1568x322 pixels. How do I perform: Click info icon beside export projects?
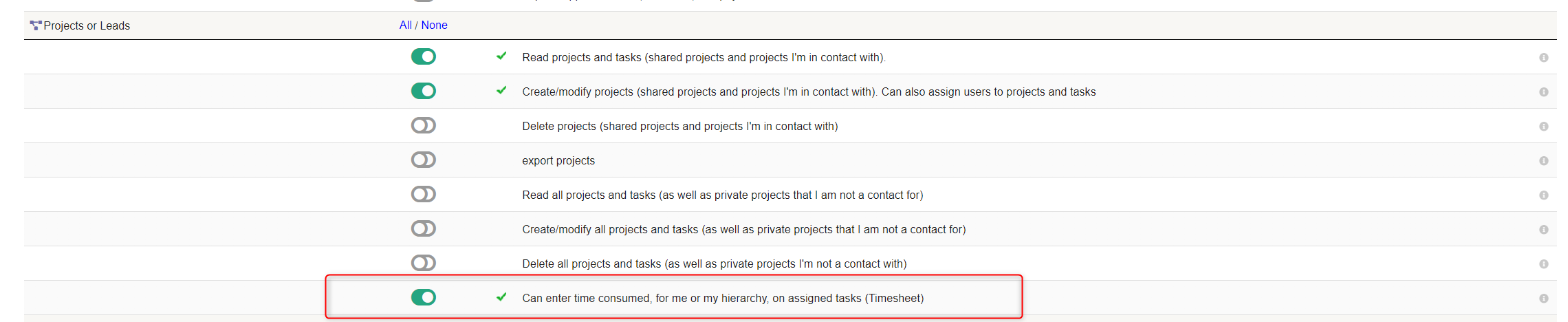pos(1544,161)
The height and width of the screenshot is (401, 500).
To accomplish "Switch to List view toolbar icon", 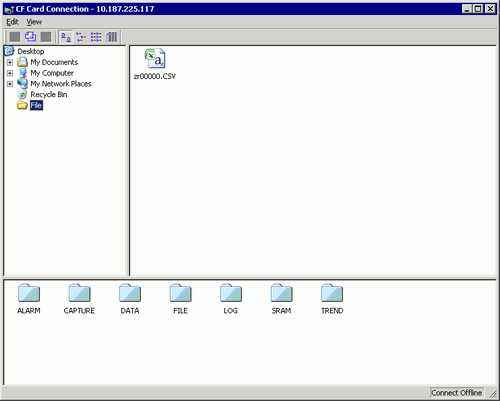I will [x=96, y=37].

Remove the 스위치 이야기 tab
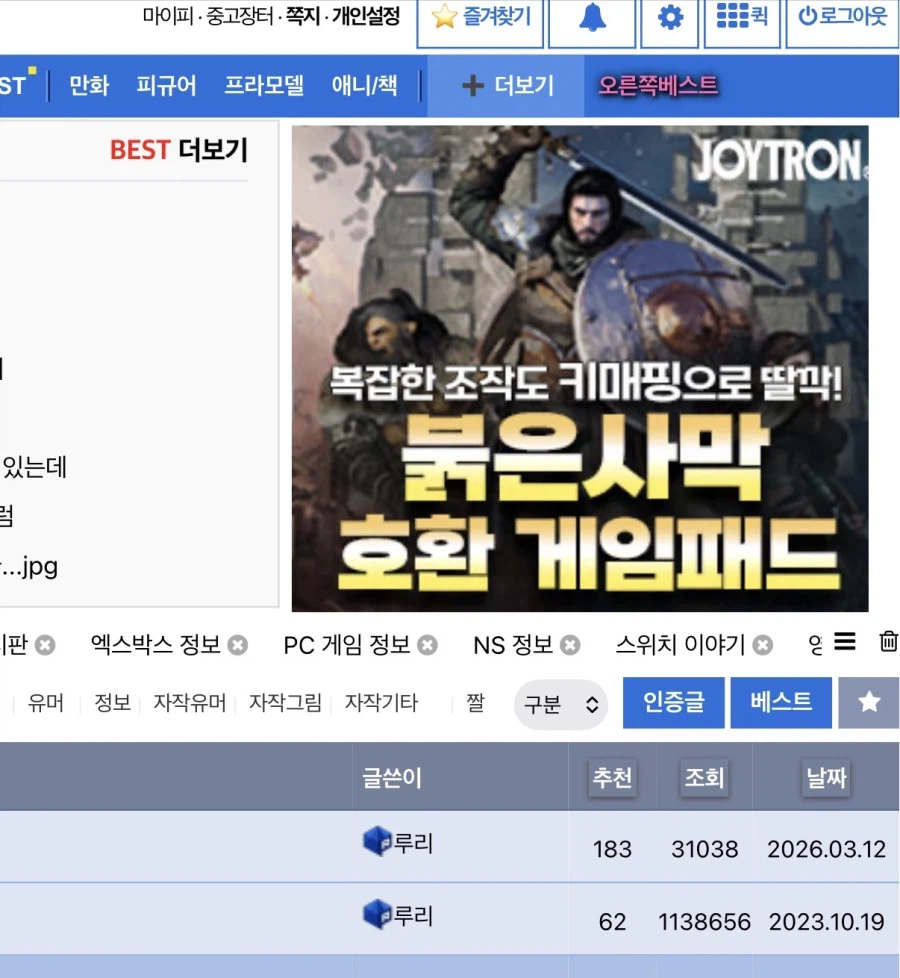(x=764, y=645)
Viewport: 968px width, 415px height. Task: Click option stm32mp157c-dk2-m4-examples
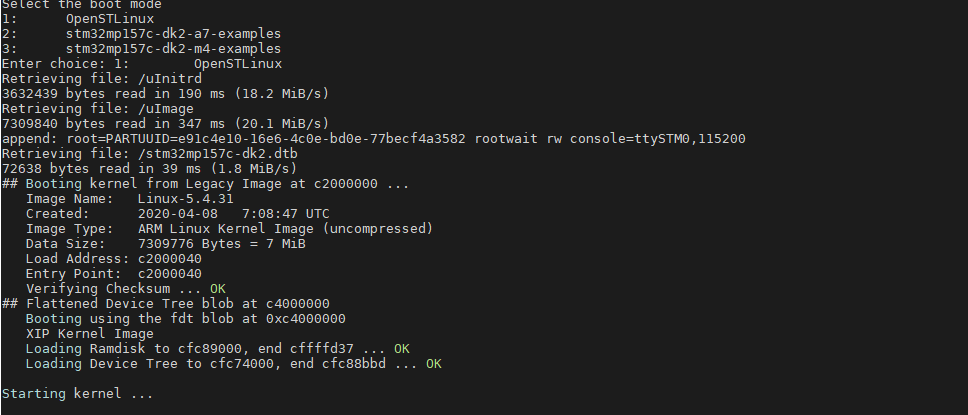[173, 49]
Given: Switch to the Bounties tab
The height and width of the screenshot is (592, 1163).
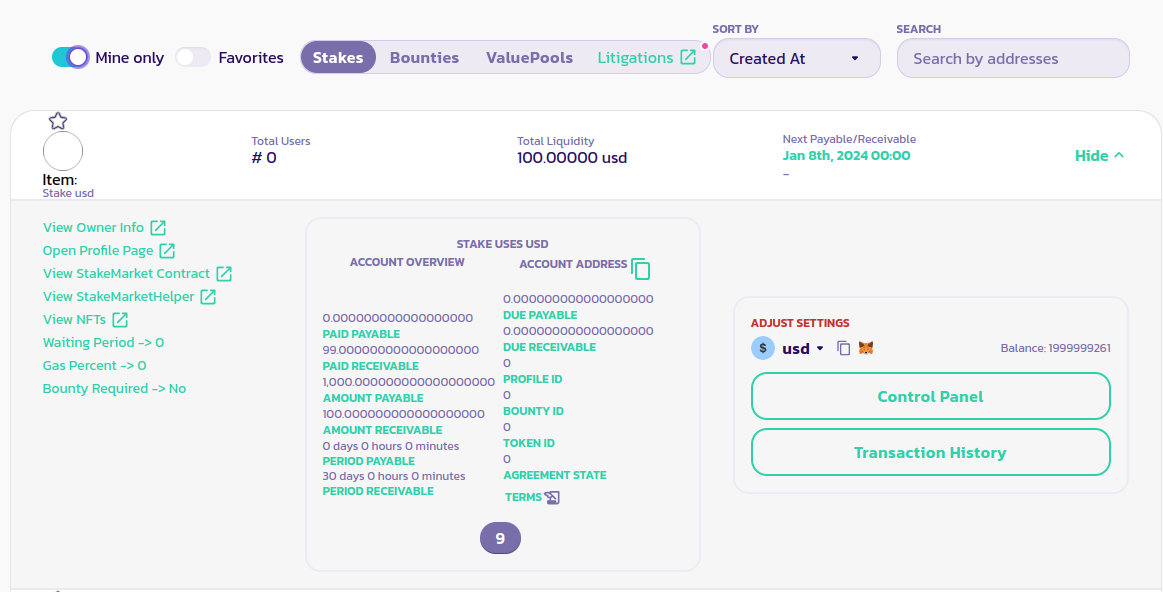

**WHAT YOU WILL DO:** Filter the entries and copy out every line with the word "screenshot".

**OUTPUT FOR THIS EXERCISE:**
The height and width of the screenshot is (401, 500).
The height and width of the screenshot is (592, 1163).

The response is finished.